Махоточка любила порассказать о своей юности. «А и маинькая ж я была! Я была — вот. И у мене ноги были маинькие. Он, Степа-то, любил мене за это. Он говорил, ты махоточка у мене. Ты, говорил, узинькая у мене». Степа погиб потом через свое благородство, как погибают все Степы: взял на себя, пошел в каторгу. И там сердце его не вынесло, как измывался конвой над другими, и он бросился на конвойного, и погиб за правду. «А политицкие ни словом, ничего. Для них воры были не люди. И для всех вас мы не люди, для всей вашей белой кости. А теперь ты тута сидишь, белая кость, и от тебе больше всех воняит. Мы воровки, да, мы неученые, да. Но от нас не воняит, а от тебе воняит. И хто ты после этого? Ты Бога продала, и тебе будет за это. Ты думаешь, они тебе скостят за Бога? Да они за Бога тебе еще больше посадют. Шлюха ты Божья».

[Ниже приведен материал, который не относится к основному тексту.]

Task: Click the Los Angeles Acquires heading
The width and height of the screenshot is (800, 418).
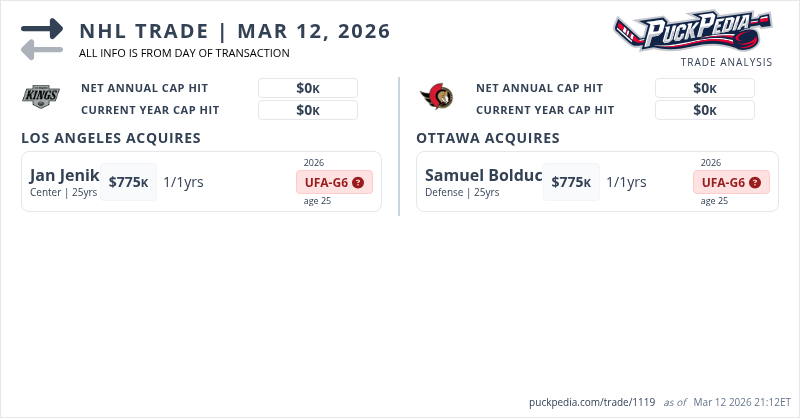Action: tap(111, 138)
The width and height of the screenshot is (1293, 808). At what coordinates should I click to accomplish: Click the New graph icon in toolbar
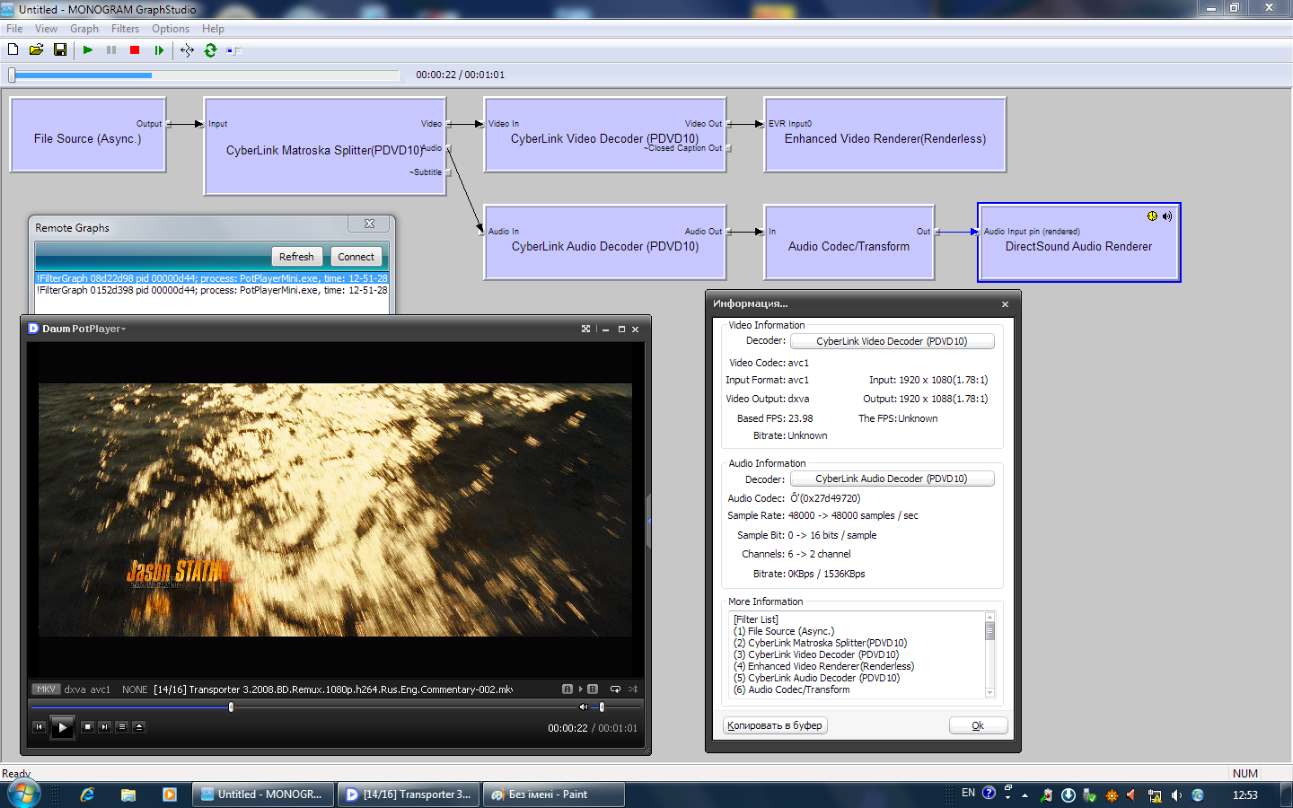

Надя молилась теперь только про себя, чтобы никто не слышал, не заподозрил. Она ненавидела себя за то, что терпит. За «шлюху Божью» надо было, конечно, броситься на Махоточку и придушить, придавить дряблую шею, но Надю останавливал не страх даже, хоть их и было десятеро против нее, а чудовищная, необоримая брезгливость: ведь придется ее коснуться. А эти навалятся, Махоточку отобьют, Надю обзовут еще и не так, и будет хуже. Между тем хуже становилось с каждым днем, и она терпела, но воспоминаний уже не хватало — они больше не поддерживали ее. В ее детстве, в отрочестве, во всей жизни не набиралось столько счастья, чтобы на его запасе вынести Махоточку.

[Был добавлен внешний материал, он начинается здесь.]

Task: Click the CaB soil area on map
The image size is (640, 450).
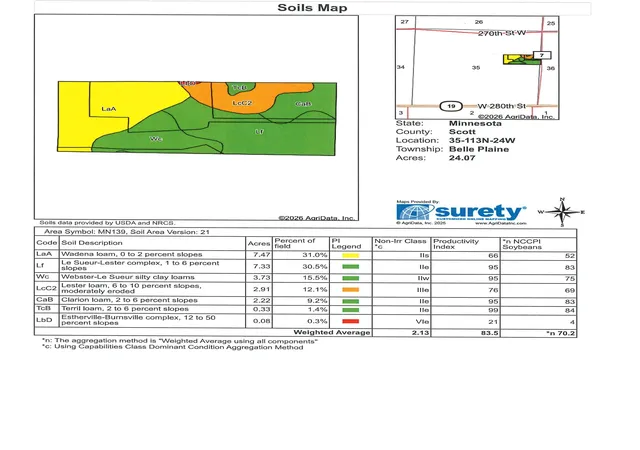Action: (303, 104)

— Я ведь все знаю, Жуковская, — сказал ей Райский в конце ноября. — Я знаю, как к вам относится, скажем так, уголовный элемент. Вам достаточно простую вещь сделать, и вы будете в нормальной камере. Я вас переведу. Не с вашими, конечно, — я по закону не имею права вас держать с подельницами, — но к интеллигентным людям. Если вы не сумели себя поставить с сокамерницами, черт с вами, я пойду на нарушение, смягчу, короче, вы будете с такими же, как вы. — Брезгливость удалась ему великолепно. — С такими, которые не умеют… содержать себя. — Он помолчал, куря. — От вас требуется совсем немного — назвать полный состав вашего кружка, который нам и так в общих чертах известен. Точный список мне нужен только затем, чтобы не оговорили невинных. Есть, знаете, такие, — среди интеллигенции особенно, — что ради личной шкуры сдадут мать родную. Навидался тут. Вам я верю, заметьте, вы мне не дали еще оснований не верить, и потому я готов… поймите, это ради людей. Ради тех, кого могли взять случайно, за компанию, как угодно. Такое бывает, такая работа. Напишите мне полный список всех, кого знаете, и я немедленно дам команду вас перевести в другую камеру, и вы сегодня будете спать не на вшивом этом матрасе, а я распоряжусь вам выдать нормальный, раз уж вы не можете себя… вообще не можете с людьми… ну?
— Вы же понимаете, что я этого не сделаю, — говорила Надя еле слышно.
— Что? Не слышу! Почему, с какой стати не сделаете?